México fue primer lugar en obesidad en el 2011, esto se refiere a que no hay la comprensión de que no sólo va ser benéfico para su salud sino para el medio ambiente también. Sabiendo que la iniciativa no viene por parte del consumidor, ¿qué  se necesita hacer para que un producto orgánico resulte atractivo?

Lo que un productor debe hacer es NO lanzar un mensaje que implique educar la alimentación  del consumidor, al contrario, se debe plasmar de una manera amigable y llevar de la mano, la garantía de satisfacción. Una vez que el cliente está satisfecho con lo que consumió, hacerle saber que los beneficios no terminan en saciar su hambre, sino que a demás el beneficio para su salud y para el medio ambiente, es un plus que ayuda de una manera exponencial.

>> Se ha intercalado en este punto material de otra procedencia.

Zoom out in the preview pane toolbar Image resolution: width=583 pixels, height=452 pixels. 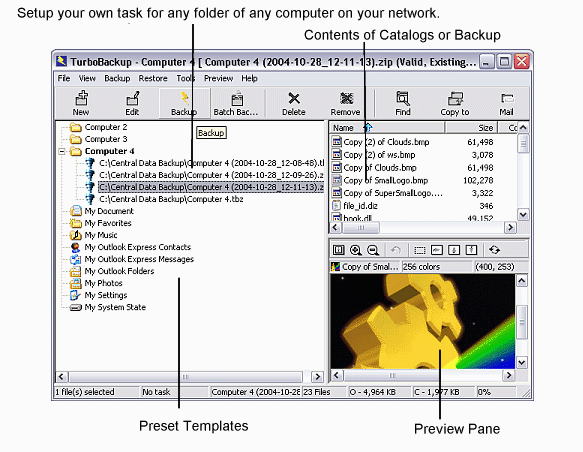(x=373, y=250)
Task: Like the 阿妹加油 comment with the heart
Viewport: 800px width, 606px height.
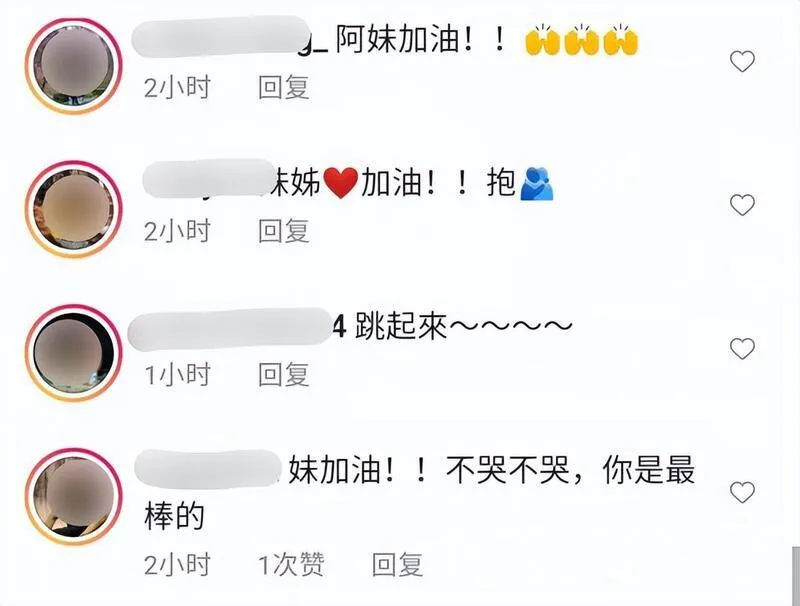Action: pyautogui.click(x=742, y=62)
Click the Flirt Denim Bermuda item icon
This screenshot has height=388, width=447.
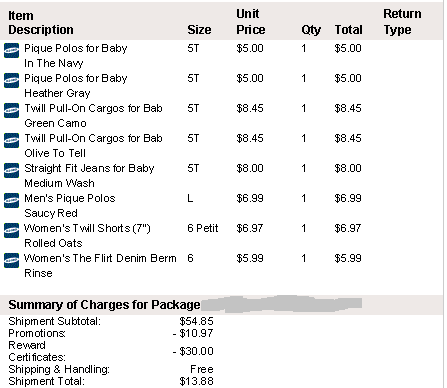coord(11,261)
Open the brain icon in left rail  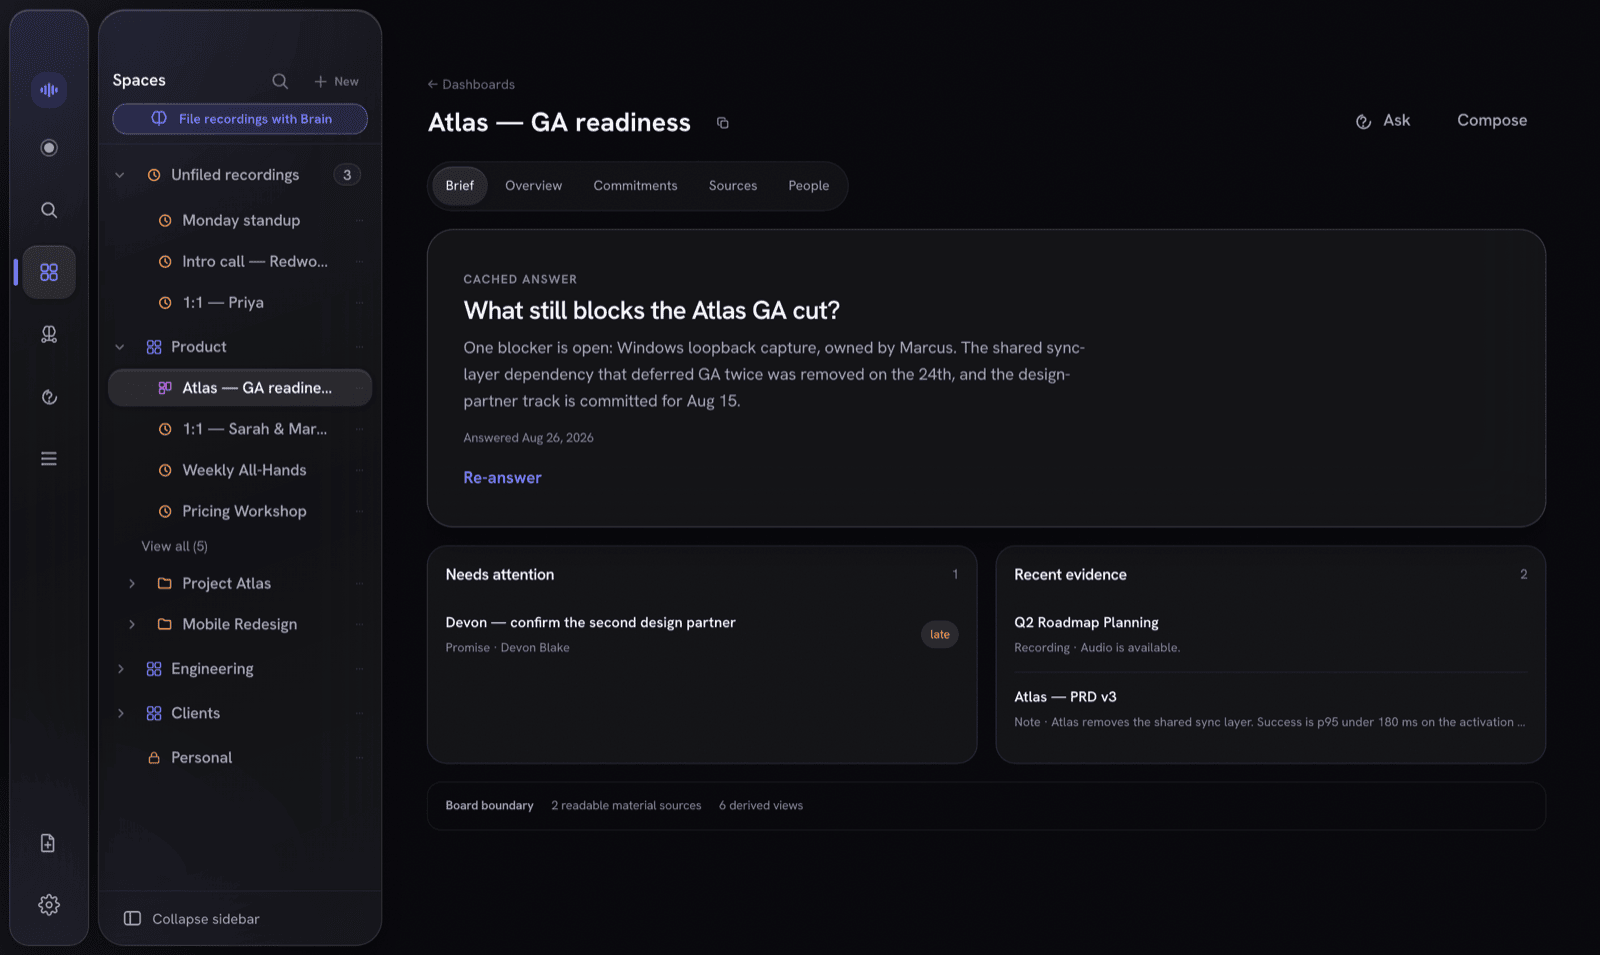48,334
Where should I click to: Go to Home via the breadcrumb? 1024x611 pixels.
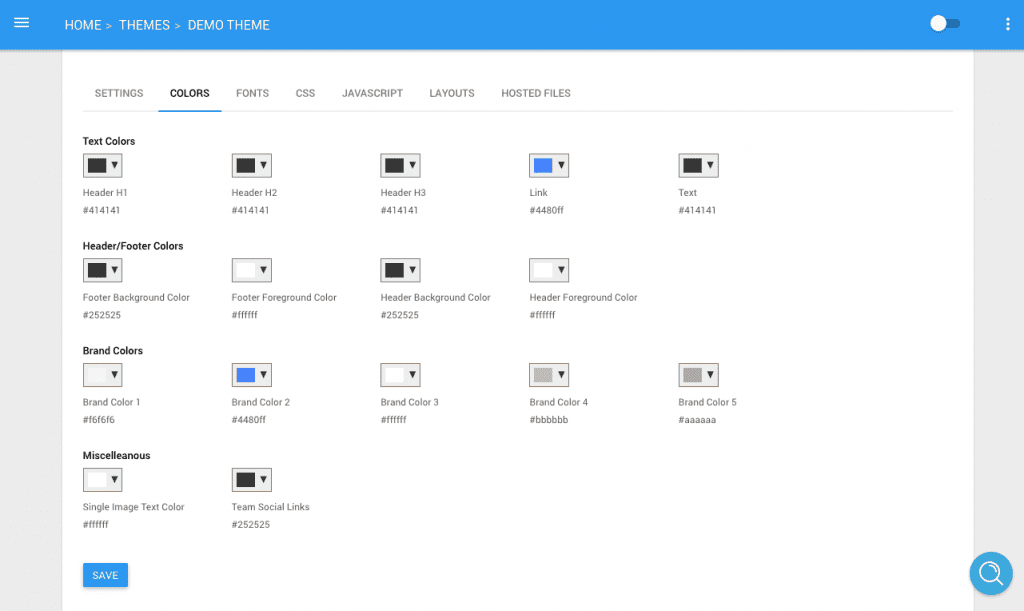(x=83, y=25)
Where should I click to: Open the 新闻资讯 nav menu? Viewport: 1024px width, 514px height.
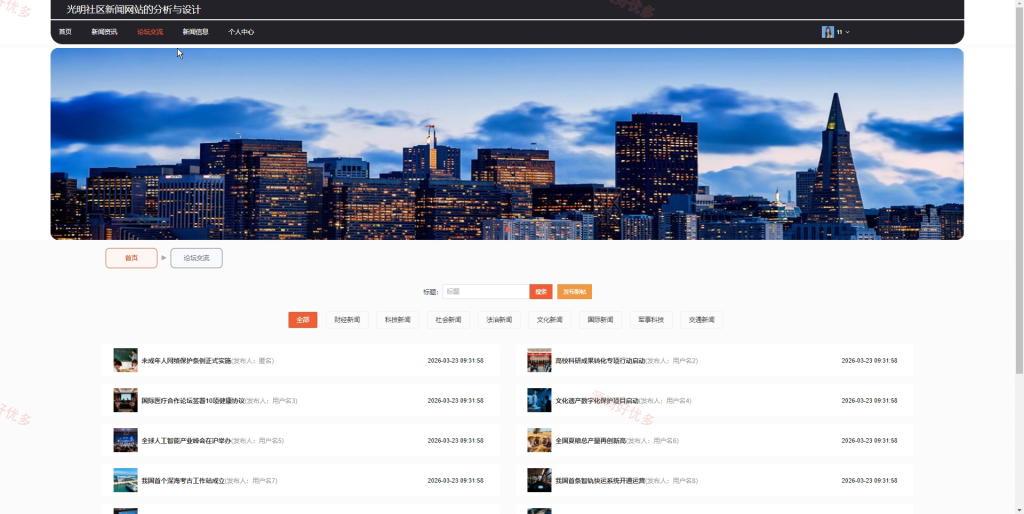[104, 32]
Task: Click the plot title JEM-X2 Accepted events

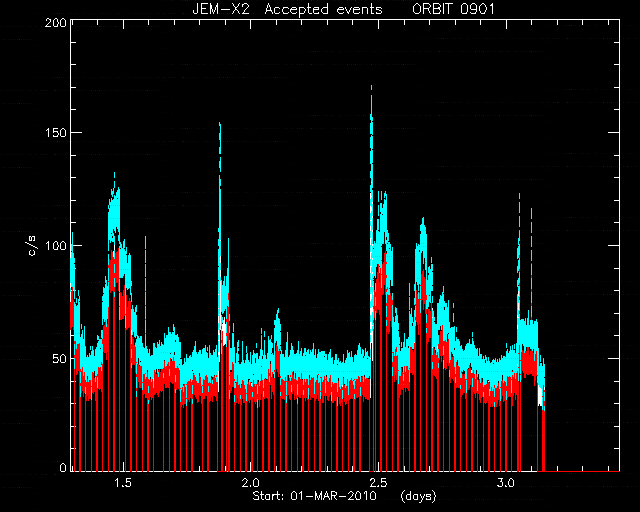Action: (287, 9)
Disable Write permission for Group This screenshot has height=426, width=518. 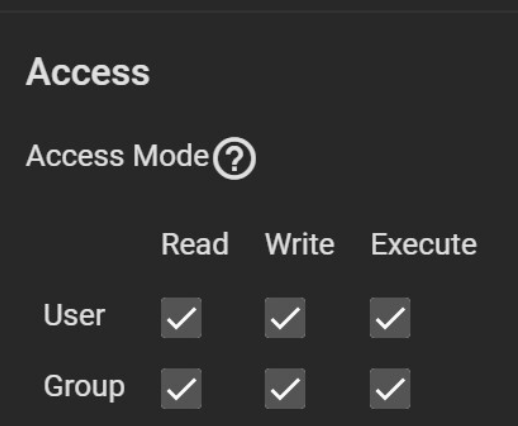coord(285,388)
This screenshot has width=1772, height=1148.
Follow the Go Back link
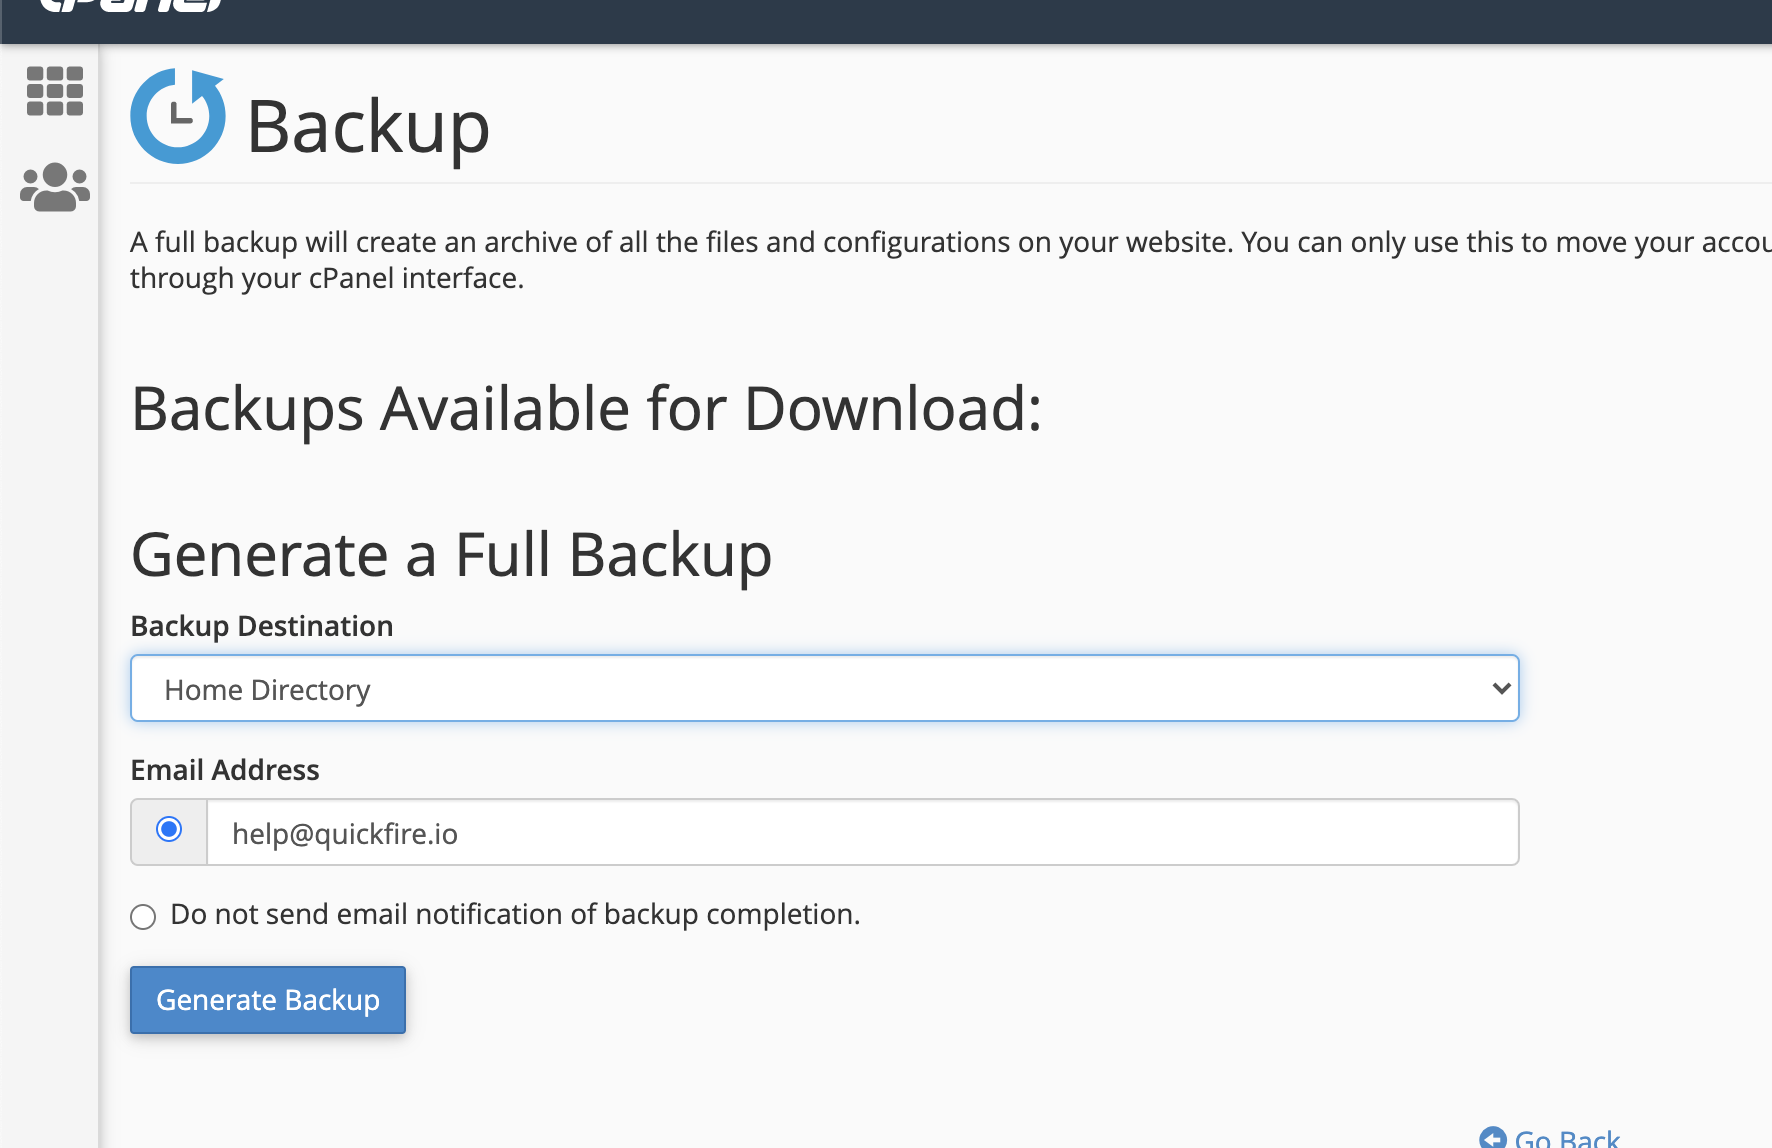tap(1566, 1138)
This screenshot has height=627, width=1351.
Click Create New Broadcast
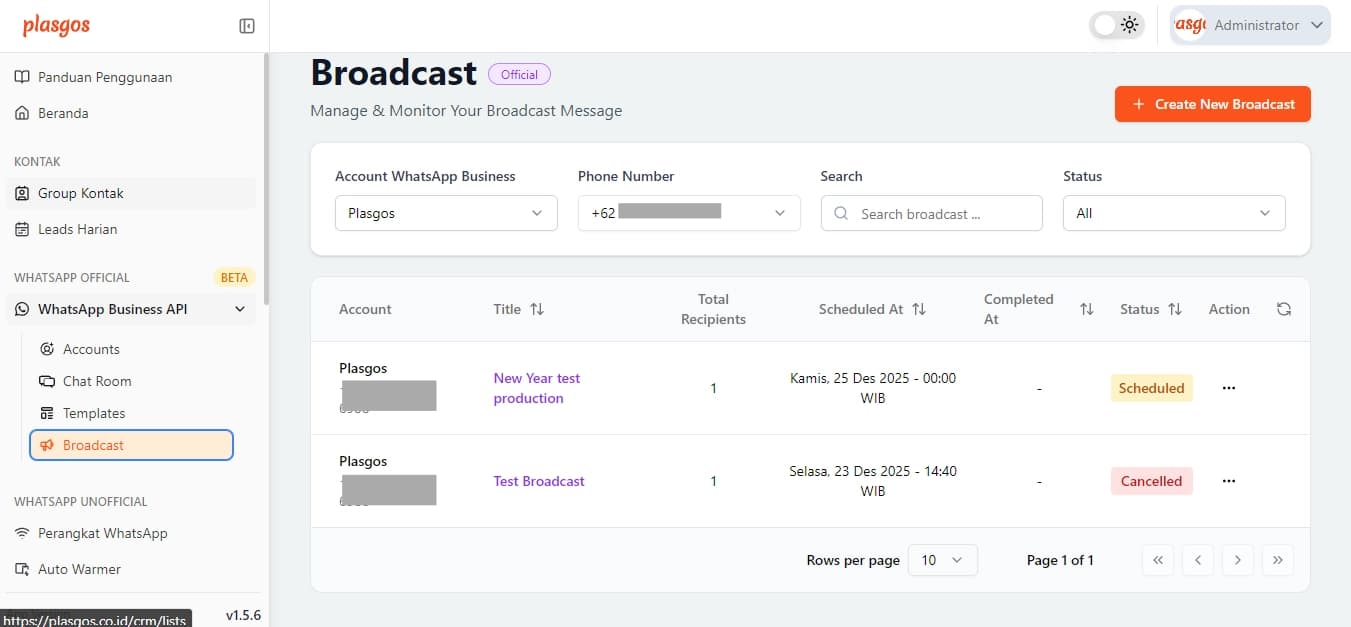(x=1212, y=104)
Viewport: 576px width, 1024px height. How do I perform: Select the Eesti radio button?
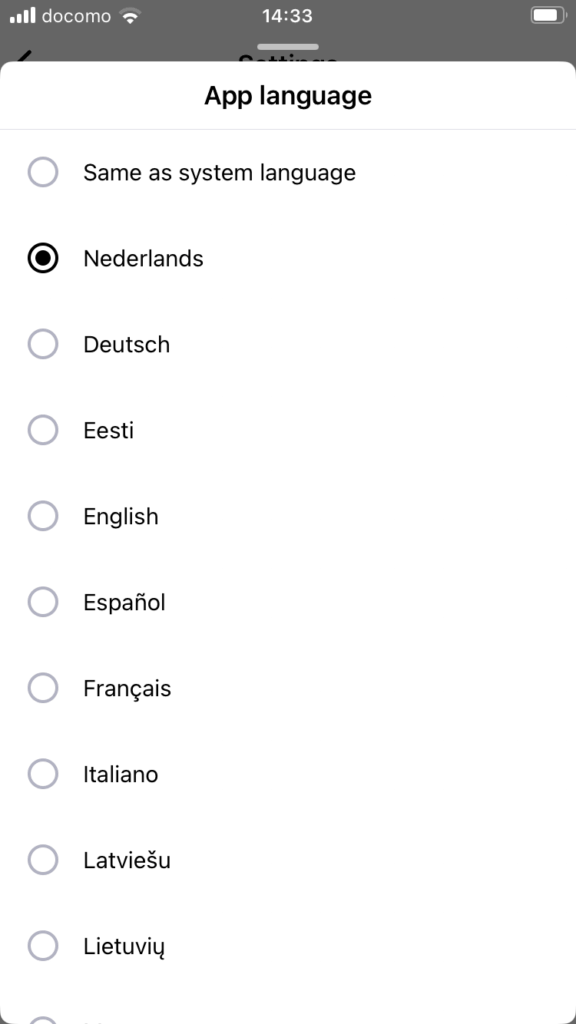tap(43, 430)
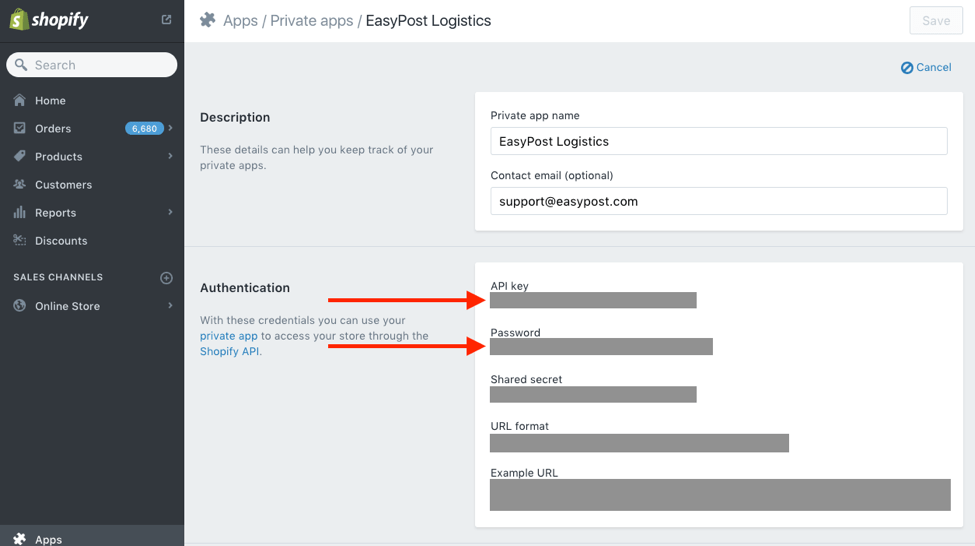Click the Products tag icon
This screenshot has width=975, height=546.
pos(20,156)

En otras palabras, la empresa es la que está encargada del impacto ambiental principal cumpliendo con las reglas y certificaciones orgánicas establecidas; el cliente sólo se debe preocupar por satisfacer sus necesidades ya que, al comprar el producto, por ende ya está generando un bien para su salud y para el medio ambiente.

Exponer un buen mensaje que fomente el consumo, se trata de pensar como cliente, y hacerle saber a éste que la comida orgánica no se debe confundir con el consumo vegetariano. Mientras se cumpla y se certifique el origen de la comida, puede existir una gran variedad en los menús.

La clave está en tener platillos visualmente agradables, deliciosos, sencillos y nutritivos. Así, se van a crear clientes que harán el consumo verde no sólo parte de su vida, sino un estilo de vida también, arrojando resultados para la empresa que serán orgánicamente exitosos.